Brief:
Filter the lines below, keeping each one that holds "click".

Saved data entries
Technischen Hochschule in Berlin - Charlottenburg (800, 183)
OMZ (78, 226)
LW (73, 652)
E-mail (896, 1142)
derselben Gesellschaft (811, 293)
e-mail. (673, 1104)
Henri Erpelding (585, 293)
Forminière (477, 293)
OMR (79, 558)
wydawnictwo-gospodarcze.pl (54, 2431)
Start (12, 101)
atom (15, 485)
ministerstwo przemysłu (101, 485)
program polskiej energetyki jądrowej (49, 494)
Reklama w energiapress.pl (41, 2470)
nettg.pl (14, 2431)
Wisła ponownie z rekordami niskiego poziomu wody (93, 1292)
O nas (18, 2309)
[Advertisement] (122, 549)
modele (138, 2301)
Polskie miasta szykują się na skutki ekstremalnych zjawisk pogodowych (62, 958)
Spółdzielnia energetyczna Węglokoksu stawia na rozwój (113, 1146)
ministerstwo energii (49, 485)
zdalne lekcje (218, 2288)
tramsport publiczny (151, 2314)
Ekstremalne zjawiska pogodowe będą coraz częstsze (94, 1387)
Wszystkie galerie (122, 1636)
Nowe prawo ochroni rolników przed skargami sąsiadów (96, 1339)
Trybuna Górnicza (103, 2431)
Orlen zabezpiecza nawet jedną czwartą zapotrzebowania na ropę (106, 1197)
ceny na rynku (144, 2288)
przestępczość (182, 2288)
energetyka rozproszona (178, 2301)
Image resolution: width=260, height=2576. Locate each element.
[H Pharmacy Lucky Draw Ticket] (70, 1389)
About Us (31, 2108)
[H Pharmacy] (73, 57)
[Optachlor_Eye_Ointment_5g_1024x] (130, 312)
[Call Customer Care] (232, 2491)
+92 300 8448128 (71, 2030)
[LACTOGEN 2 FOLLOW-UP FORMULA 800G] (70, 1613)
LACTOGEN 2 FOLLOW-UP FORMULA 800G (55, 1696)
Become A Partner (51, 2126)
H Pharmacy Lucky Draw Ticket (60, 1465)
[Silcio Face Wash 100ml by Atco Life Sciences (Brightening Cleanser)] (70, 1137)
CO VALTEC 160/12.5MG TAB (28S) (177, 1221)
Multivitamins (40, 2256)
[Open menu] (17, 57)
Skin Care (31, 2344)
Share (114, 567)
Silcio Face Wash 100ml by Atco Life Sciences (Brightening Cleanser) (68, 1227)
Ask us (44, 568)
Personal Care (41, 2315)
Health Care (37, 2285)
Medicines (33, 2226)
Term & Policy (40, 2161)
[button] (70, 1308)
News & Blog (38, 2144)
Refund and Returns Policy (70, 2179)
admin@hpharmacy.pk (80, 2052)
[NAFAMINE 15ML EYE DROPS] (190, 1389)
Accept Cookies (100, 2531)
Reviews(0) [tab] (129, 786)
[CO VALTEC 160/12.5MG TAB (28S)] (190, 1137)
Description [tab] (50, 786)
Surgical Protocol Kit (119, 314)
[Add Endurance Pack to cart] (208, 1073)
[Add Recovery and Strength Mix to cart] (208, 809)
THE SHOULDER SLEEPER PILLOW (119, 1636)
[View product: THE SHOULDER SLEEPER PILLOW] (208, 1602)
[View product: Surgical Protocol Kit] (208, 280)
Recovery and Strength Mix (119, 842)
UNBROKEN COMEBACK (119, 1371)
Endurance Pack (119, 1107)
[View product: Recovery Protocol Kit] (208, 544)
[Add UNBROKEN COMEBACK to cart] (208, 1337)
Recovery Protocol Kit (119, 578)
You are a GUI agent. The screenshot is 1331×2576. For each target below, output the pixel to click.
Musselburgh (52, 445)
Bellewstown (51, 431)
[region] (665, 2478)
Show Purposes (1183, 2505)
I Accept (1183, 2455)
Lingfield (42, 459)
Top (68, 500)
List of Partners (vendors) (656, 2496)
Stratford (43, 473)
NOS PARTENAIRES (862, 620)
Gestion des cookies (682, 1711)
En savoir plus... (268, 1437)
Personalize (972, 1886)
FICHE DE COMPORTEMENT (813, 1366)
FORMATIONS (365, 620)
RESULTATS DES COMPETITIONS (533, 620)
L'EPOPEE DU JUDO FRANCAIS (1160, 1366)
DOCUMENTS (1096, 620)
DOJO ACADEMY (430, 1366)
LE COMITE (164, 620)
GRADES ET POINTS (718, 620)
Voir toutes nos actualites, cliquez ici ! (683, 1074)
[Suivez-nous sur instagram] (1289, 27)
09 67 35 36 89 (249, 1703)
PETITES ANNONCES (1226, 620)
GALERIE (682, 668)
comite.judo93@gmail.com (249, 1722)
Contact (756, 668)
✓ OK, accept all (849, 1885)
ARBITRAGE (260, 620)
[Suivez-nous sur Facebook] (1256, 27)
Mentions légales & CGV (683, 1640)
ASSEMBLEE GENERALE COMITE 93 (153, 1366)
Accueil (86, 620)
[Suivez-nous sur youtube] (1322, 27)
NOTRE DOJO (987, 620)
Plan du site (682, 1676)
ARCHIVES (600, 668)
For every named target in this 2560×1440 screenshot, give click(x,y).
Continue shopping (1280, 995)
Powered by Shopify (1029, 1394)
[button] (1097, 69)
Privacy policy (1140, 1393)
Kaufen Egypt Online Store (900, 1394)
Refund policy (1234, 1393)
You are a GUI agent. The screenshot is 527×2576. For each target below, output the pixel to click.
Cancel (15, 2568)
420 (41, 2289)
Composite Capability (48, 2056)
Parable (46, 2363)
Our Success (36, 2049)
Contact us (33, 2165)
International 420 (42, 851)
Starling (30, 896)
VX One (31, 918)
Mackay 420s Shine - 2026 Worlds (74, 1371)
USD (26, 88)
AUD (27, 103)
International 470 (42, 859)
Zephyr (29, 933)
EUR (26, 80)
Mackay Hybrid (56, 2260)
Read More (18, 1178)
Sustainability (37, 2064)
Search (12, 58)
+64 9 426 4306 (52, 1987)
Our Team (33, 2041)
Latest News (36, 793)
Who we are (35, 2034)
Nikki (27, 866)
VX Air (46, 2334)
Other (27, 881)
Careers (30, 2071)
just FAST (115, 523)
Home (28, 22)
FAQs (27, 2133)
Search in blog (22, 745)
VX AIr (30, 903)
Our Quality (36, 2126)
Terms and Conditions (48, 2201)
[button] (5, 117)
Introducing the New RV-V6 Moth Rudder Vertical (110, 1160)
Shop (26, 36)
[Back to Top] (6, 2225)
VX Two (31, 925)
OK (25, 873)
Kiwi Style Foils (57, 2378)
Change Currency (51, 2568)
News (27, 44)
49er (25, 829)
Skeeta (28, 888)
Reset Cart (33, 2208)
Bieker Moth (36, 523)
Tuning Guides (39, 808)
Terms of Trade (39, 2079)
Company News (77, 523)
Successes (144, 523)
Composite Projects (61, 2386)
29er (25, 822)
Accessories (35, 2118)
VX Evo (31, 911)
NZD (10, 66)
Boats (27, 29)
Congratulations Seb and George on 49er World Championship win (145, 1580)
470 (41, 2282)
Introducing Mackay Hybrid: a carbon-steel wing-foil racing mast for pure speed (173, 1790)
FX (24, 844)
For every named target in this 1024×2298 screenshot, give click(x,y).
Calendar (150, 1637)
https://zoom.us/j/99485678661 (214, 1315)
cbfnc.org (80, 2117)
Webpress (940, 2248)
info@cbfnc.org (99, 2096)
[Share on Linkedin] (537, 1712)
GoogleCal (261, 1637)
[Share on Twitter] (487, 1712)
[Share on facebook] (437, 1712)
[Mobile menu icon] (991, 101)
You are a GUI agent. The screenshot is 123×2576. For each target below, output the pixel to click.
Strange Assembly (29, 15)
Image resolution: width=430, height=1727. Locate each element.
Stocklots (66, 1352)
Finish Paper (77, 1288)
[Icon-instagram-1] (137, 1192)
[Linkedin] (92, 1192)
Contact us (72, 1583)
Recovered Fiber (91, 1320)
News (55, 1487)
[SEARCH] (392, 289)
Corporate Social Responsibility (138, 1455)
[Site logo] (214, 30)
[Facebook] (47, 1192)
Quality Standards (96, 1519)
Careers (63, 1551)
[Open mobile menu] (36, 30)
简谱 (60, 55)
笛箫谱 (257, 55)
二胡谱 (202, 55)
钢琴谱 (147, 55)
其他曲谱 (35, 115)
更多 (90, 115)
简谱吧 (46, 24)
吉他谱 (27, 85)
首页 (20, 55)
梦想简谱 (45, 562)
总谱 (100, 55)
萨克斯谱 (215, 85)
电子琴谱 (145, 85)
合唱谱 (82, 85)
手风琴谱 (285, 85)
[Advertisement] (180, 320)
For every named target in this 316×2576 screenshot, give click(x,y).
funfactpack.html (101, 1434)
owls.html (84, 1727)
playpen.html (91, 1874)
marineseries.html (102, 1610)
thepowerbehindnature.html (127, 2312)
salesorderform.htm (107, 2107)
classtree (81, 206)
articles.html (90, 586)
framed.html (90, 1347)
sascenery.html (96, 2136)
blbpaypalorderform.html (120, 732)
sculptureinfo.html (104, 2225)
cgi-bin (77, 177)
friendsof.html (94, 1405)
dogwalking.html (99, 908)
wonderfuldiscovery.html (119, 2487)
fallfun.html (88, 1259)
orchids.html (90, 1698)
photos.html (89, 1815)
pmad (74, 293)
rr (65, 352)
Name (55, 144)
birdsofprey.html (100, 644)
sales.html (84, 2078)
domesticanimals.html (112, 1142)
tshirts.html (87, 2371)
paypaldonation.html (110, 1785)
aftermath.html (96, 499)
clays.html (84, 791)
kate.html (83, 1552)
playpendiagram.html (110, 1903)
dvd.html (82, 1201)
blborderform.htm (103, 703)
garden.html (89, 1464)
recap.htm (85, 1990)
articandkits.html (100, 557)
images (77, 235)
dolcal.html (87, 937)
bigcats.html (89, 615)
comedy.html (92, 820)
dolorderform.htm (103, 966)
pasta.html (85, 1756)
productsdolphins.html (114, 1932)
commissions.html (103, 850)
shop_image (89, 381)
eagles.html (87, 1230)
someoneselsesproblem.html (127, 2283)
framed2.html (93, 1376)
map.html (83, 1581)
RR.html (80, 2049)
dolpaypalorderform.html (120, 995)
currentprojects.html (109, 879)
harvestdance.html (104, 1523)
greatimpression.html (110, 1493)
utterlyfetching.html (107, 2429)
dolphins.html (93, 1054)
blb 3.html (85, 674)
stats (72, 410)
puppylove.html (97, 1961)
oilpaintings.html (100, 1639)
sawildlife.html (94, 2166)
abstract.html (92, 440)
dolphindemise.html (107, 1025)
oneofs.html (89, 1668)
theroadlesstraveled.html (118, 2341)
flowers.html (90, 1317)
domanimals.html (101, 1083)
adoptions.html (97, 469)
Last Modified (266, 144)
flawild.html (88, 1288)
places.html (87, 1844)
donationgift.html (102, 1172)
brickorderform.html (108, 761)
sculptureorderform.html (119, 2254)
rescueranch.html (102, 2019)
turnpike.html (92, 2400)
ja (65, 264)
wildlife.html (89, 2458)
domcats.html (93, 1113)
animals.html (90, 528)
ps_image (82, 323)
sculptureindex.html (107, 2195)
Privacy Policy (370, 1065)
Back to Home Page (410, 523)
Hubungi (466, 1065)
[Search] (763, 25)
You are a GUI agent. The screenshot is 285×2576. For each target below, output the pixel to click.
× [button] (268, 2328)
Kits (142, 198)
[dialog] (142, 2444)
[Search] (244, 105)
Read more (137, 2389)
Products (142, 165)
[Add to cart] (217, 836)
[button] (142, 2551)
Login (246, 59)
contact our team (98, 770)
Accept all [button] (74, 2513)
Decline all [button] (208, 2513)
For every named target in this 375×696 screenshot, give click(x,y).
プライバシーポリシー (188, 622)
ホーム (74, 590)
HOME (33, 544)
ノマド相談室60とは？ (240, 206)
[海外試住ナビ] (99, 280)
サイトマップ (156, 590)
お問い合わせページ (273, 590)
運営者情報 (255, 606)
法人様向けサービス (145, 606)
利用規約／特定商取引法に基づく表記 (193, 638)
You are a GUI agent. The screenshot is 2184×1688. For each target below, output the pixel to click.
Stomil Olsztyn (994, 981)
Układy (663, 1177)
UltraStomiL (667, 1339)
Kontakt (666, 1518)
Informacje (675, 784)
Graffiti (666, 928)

Your solution:
You are a GUI agent. The screenshot is 1331×2576. For each target below, output the pixel to click.
For every named target in this 2560×1440 screenshot, give click(x,y).
You are a GUI agent. The screenshot is 527×2576. For each target below, output the pixel to click.
For every named target in this 1024×2298 screenshot, give click(x,y).
You are a GUI agent. The screenshot is 123×2576. For each target below, output the pixel to click.
For every named target in this 316×2576 screenshot, give click(x,y).
You are a GUI agent. The screenshot is 285×2576. For each target below, output the pixel to click.
For every named target in this 375×696 screenshot, give click(x,y).
You are a GUI agent. The screenshot is 2184×1688. For each target below, output the pixel to click.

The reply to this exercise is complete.